Je reconnais aujourd’hui que ce que je découvrais d’insupportable était bien que ce pays, mon pays, ignorât complètement, par la façon dont il abordait la crise ‘Ukrisis’, – justement ainsi nommée du fait irrésistible de son immense mesure, presque cosmique, d’étape ultime de la GrandeCrise., – qu’il ignorât complètement l’immense enjeu auquel nous étions et sommes plus que jamais confrontés. Ainsi, je n’étais pas du même monde que mon pays, – rude découverte, d’ailleurs faite et refaite plusieurs fois, mais jusqu’alors toujours avec une réconciliation au terme, – alors que cette fois et comme chaque fois, la rupture semblait irrémédiable.
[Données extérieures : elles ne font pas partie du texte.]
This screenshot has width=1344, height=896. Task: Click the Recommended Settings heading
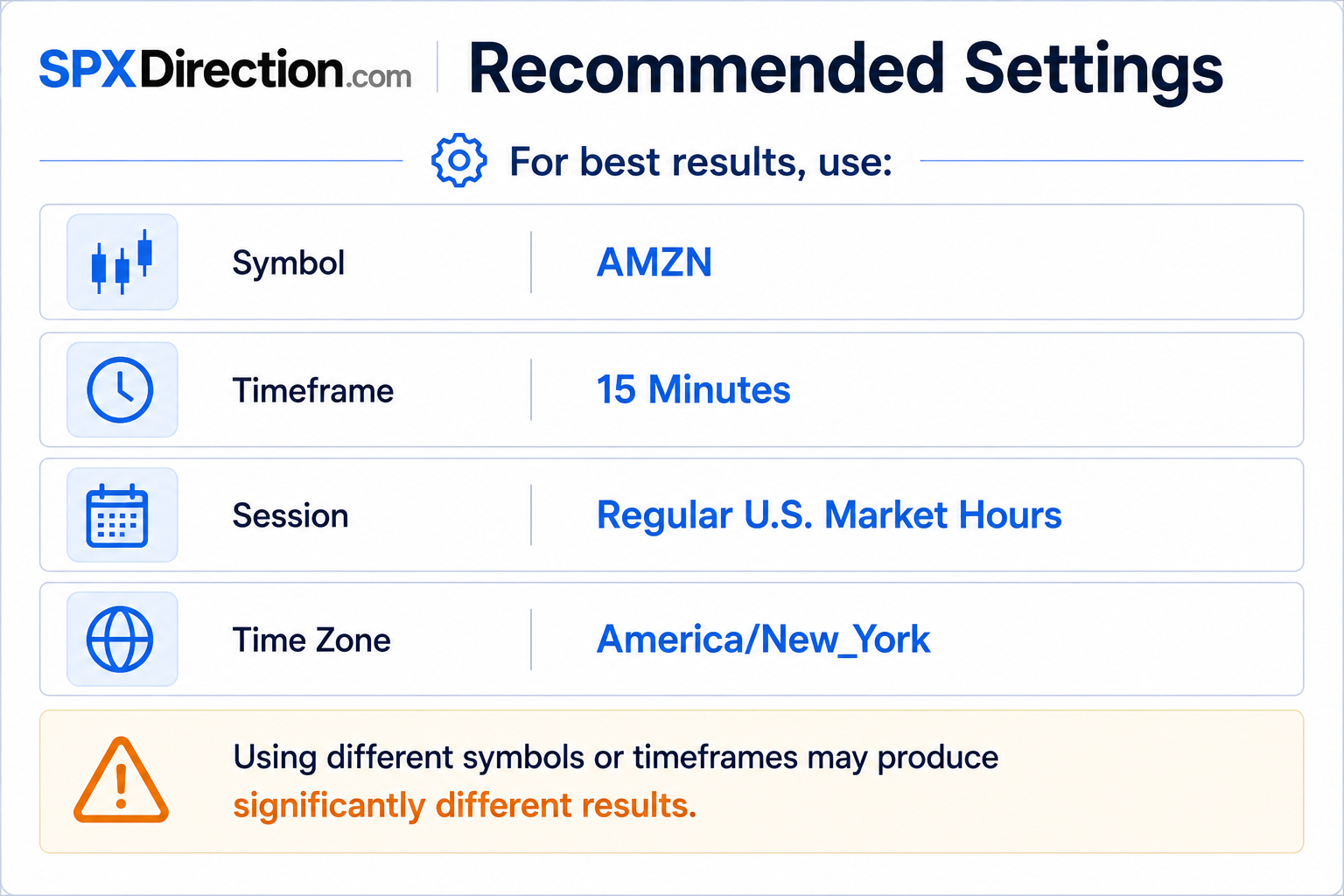click(845, 71)
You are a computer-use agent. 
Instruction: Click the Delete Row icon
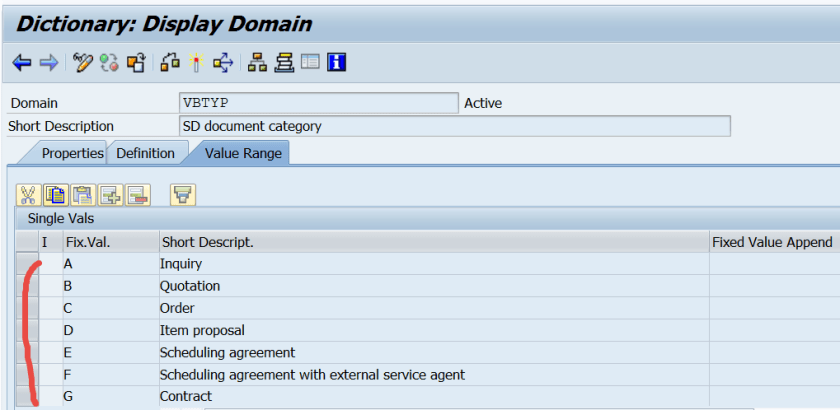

Justement, peut-être est-ce que je la tiens, cette réconciliation, dans les éclairs épouvantables du désordre furieux. C’est ce que j’ai commencé à penser depuis que la France, pour la nième fois depuis que je la fréquente, a explosé ; et chaque fois, explosion plus pressante ; et chaque fois, explosion qui devrait éveiller le monde ; et cette fois, explosion au cœur d’une explosion générale, c’est-à-dire que, pour cette fois, la France acceptant l’explosion générale du monde et de la GrandeCrise qu’elle avait tenté de nier en fabriquant son incroyable simulacre de l’Ukraine devenu sa seule préoccupation...

Je suis clair et direct aussitôt. Je ne vais pas vous pousser la chansonnette du “c’est à cause de ceci”, “c’est à cause de cela”, “ c’est lui qui est fautif”, “non c’est l’autre”, etc. Je ne m’intéresse pas aux circonstances, au terrible tonnerre des choses, à la néantisation de l’acte qui éclate sans accoucher de rien, aux rancœurs diverses et tant et tant de “Je vous l’avais bien dit”. Une seule chose m’importe : la puissance et la force de l’Évènement, qui s’inscrit alors dans un terrible ouragan métahistorique, dans un formidable ‘tourbillon crisique’ ; car c’est alors que je me dis que ce qui se passe en France est enfant indirect, disons de la main gauche, de notre ‘Ukrisis’, étape ultime de la GrandeCrise.

Qu’on me comprenne bien : je ne dis pas que la France a changé sa perception de la crise ukrainienne et de sa vraie dimension. Je dis qu’elle a marché sur une mine que la GrandeCrise a disposé partout autour du champ de bataille ukrainien, et qu’elle est maintenant plongé dans sa propre version de la crise générale. Par conséquent, il devient possible qu’elle s’éveille au monde et à la réalité de la GrandeCrise, qu’elle en mesure la force et la puissance, qu’elle comprenne que Mister Z. est un bouffon de circonstance et que sa trace ne nous mène certainement pas au cœur du grand Événement qui secoue le monde. Par conséquent, il devient possible que je sois à nouveau en pays de connaissance, que Macron retourne dans sa banque, et que le désordre nous emporte tous vers une terra incognita ou l’autre.